図24は、フレネルレンズ部を含まない第1光束制御部材850の構成を示す図である。
図24Aは平面図であり、
図24Bは正面図であり、
図24Cは底面図であり、
図24Dは
図24Aに示されるC−C線の断面図である。
図24に示される第1光束制御部材850は、ホルダーとは別部材として作製されているが、ホルダーと一体として作製されていてもよい。

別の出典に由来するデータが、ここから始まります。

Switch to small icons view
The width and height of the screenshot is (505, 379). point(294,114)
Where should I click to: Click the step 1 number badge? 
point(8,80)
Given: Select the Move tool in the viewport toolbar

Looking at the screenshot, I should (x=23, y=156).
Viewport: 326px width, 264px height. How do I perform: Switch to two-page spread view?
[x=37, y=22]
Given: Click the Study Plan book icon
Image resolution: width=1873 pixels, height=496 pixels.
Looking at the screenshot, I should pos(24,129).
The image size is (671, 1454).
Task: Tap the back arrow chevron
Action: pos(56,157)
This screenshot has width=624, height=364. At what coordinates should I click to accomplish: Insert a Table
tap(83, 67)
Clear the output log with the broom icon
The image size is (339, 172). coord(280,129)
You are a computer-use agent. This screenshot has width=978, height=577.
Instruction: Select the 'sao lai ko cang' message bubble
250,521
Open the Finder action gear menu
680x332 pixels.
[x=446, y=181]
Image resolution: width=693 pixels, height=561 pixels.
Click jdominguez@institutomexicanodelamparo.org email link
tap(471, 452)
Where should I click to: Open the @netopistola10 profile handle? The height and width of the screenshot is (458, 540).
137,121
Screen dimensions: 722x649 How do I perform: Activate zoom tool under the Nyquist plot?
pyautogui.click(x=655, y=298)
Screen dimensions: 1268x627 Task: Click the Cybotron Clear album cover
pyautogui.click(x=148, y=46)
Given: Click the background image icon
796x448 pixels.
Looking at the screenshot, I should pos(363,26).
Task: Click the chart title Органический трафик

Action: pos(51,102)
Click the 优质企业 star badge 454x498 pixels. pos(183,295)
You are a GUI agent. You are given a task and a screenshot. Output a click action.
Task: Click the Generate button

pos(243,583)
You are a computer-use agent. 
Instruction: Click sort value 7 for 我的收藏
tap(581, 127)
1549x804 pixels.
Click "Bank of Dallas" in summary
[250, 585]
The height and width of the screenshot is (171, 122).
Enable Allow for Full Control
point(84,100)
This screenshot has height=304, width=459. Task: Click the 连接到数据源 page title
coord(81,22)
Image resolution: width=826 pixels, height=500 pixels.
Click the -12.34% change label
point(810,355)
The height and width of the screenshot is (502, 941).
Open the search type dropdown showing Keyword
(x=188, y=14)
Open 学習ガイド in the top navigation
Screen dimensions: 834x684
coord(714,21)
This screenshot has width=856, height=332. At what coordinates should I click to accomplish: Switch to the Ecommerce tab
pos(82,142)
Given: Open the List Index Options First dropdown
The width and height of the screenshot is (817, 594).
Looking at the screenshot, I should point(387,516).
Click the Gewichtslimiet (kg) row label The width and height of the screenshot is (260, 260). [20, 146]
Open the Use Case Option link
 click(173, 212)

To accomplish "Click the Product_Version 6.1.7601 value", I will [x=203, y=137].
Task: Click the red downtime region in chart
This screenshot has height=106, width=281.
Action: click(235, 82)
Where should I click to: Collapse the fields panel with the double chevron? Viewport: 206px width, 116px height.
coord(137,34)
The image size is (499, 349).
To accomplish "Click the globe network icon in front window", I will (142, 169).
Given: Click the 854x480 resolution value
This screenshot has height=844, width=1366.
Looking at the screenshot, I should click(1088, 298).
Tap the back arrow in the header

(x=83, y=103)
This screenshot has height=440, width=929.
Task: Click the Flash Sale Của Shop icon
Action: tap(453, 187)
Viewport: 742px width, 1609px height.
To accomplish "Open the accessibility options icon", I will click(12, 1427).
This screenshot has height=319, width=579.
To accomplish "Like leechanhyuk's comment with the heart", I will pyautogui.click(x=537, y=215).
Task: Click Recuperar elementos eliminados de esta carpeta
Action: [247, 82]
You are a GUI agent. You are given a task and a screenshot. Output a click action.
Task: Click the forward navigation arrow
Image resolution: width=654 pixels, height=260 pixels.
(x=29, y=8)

図5に示される第1光束制御部材150と同じ構成要素については、同じ符号を付して、その説明を省略する。
【0102】
第1光束制御部材850は、発光素子130から出射された光を入射する入射面851と、入射面851から入射した光の一部を全反射させる全反射面852と、入射面851から入射した光の一部および全反射面852で反射した光を出射する出射面153とを有する。
【0103】
入射面851は、第1光束制御部材850の底部に形成された凹部の内面である。入射面851は、凹部の天面を構成する内天面851aと、凹部の側面を構成する内側面851bとを有する。内側面851bは、内天面851a側の縁の内径寸法よりも開口縁側の内径寸法の方が大径となるように、内天面851a側から開口縁側に向かうに従って内径が漸増している(
図24D参照)。
【0104】
全反射面852は、第1光束制御部材850の底部の外縁から出射面153の外縁に延びる面である。全反射面852と出射面153との間には、フランジが形成されていてもよい。全反射面852は、第1光束制御部材850の中心軸CA1を中心とする回転対称面である。全反射面852の直径は、底部側から出射面153側に向けて漸増している。全反射面852を構成する母線は、外側(中心軸CA1から離れる側)に凸の円弧状曲線であるが、直線であってもよい。
【0105】
第1光束制御部材850を有する発光装置および照明装置では、発光素子130の光軸LAに対する角度が大きい光は、内側面851bから第1光束制御部材850内に入射し、全反射面852で第2光束制御部材に向けて全反射される。一方、発光素子130の光軸LAに対する角度が小さい光は、内天面851aから第1光束制御部材850内に入射する。全反射面852で全反射された光および内天面851aから入射した光は、出射面153から第2光束制御部材に向かって出射される。
【0106】
以上のように、第1光束制御部材850は、実施の形態1に係る第1光束制御部材150と同様の機能を発揮することができる。このため、第1光束制御部材850を有する照明装置は、実施の形態1に係る照明装置100と同様の効果を有する。